Start of Block
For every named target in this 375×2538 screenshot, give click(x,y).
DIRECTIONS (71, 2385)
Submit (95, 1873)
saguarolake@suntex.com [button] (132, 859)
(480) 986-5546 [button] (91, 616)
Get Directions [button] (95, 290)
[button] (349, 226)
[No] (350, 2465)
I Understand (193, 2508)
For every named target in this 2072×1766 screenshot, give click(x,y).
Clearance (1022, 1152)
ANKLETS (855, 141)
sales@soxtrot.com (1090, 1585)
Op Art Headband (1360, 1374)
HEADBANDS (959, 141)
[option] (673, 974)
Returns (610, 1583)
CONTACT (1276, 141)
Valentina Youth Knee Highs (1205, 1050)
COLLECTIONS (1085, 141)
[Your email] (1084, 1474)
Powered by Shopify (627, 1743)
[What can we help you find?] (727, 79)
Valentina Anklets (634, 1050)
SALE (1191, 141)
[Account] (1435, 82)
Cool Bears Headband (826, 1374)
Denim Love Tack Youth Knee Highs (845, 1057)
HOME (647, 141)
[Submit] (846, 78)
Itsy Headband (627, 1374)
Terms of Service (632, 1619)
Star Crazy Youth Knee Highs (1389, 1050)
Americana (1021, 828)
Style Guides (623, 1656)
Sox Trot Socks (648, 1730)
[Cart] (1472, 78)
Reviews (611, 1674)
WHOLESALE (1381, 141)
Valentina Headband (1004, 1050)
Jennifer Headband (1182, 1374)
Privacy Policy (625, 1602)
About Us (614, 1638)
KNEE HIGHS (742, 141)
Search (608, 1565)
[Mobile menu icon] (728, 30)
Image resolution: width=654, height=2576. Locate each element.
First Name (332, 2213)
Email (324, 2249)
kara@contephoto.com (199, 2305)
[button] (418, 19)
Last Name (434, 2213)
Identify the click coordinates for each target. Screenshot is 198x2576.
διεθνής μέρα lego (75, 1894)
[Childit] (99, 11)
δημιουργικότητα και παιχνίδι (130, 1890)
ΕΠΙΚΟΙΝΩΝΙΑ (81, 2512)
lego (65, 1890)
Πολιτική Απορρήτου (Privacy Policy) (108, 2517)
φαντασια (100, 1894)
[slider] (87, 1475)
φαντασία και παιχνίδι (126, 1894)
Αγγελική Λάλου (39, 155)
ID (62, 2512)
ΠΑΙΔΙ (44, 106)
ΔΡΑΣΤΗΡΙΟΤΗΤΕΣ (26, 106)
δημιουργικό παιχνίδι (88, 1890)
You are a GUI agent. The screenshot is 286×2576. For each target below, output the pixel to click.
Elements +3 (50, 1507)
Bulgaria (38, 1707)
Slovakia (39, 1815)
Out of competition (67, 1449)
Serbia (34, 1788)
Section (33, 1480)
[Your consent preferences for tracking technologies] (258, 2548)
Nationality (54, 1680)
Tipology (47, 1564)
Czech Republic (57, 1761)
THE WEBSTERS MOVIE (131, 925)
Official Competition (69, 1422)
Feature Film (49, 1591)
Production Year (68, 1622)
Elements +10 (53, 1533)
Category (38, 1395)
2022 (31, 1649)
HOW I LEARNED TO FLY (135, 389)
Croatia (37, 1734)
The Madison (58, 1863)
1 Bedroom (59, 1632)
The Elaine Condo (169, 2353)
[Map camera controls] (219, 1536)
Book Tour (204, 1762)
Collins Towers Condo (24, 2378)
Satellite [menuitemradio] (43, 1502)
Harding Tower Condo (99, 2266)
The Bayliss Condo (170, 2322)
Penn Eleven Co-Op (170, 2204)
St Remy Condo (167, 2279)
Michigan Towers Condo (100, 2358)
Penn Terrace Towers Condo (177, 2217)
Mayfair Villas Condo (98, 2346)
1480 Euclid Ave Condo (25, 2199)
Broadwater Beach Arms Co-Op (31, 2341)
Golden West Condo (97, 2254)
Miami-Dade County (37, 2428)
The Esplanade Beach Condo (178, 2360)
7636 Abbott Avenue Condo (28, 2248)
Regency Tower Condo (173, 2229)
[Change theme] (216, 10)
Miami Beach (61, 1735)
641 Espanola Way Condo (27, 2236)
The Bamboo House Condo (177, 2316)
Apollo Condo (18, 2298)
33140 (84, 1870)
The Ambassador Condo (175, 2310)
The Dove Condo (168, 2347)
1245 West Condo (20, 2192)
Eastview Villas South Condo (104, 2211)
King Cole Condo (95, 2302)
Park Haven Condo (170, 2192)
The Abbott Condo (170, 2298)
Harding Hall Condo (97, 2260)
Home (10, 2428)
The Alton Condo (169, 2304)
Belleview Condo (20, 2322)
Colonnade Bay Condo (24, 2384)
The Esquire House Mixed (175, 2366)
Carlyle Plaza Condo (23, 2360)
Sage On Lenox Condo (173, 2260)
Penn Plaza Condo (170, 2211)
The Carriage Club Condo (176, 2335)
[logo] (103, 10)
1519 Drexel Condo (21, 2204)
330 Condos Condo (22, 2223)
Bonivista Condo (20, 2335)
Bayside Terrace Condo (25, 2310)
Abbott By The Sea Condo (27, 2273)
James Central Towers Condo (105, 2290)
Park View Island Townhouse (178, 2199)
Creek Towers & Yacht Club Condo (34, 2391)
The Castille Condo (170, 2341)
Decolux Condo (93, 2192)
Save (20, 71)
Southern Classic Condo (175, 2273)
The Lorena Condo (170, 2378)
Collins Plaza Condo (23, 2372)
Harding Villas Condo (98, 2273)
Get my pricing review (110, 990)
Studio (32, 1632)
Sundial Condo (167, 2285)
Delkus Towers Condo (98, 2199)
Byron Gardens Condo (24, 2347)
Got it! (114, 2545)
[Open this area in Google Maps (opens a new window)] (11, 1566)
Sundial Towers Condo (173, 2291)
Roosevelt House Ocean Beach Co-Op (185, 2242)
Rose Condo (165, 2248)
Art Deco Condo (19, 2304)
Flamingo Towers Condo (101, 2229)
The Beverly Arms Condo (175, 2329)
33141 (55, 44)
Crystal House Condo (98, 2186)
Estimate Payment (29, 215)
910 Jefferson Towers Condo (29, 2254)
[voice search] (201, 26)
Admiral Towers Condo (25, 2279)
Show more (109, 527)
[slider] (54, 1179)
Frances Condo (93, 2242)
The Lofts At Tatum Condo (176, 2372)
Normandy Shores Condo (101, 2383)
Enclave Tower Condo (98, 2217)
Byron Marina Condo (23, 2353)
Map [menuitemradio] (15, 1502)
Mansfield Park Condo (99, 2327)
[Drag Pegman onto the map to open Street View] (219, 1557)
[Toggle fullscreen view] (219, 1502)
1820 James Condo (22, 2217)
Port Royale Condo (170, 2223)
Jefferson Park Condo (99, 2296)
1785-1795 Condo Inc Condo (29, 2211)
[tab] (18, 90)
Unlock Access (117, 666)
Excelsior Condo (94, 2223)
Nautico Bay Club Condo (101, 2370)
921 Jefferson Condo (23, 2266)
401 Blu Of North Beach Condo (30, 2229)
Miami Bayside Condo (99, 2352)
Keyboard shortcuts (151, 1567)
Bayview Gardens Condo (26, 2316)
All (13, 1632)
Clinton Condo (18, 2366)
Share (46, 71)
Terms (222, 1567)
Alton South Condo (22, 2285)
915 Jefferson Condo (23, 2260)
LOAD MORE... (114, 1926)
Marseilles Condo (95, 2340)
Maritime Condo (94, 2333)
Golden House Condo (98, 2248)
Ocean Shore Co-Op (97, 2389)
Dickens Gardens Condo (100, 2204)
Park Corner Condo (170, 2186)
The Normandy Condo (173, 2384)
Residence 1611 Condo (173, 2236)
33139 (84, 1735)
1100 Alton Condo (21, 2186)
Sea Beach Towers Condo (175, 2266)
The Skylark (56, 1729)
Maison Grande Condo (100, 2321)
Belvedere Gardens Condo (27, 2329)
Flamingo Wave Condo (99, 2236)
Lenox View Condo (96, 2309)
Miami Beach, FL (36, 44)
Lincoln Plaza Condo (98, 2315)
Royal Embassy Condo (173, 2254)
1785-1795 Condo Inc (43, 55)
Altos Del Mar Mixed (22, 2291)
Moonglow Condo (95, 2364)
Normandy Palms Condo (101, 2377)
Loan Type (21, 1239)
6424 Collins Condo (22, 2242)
End of Block
The task: What you return must be an exact retyping of the lines above starting at the line with "The Lofts At Tatum Condo (176, 2372)" and ending at the line with "401 Blu Of North Beach Condo (30, 2229)", and nothing besides.

Response to this exercise:
The Lofts At Tatum Condo (176, 2372)
Normandy Shores Condo (101, 2383)
Enclave Tower Condo (98, 2217)
Byron Marina Condo (23, 2353)
Map [menuitemradio] (15, 1502)
Mansfield Park Condo (99, 2327)
[Drag Pegman onto the map to open Street View] (219, 1557)
[Toggle fullscreen view] (219, 1502)
1820 James Condo (22, 2217)
Port Royale Condo (170, 2223)
Jefferson Park Condo (99, 2296)
1785-1795 Condo Inc Condo (29, 2211)
[tab] (18, 90)
Unlock Access (117, 666)
Excelsior Condo (94, 2223)
Nautico Bay Club Condo (101, 2370)
921 Jefferson Condo (23, 2266)
401 Blu Of North Beach Condo (30, 2229)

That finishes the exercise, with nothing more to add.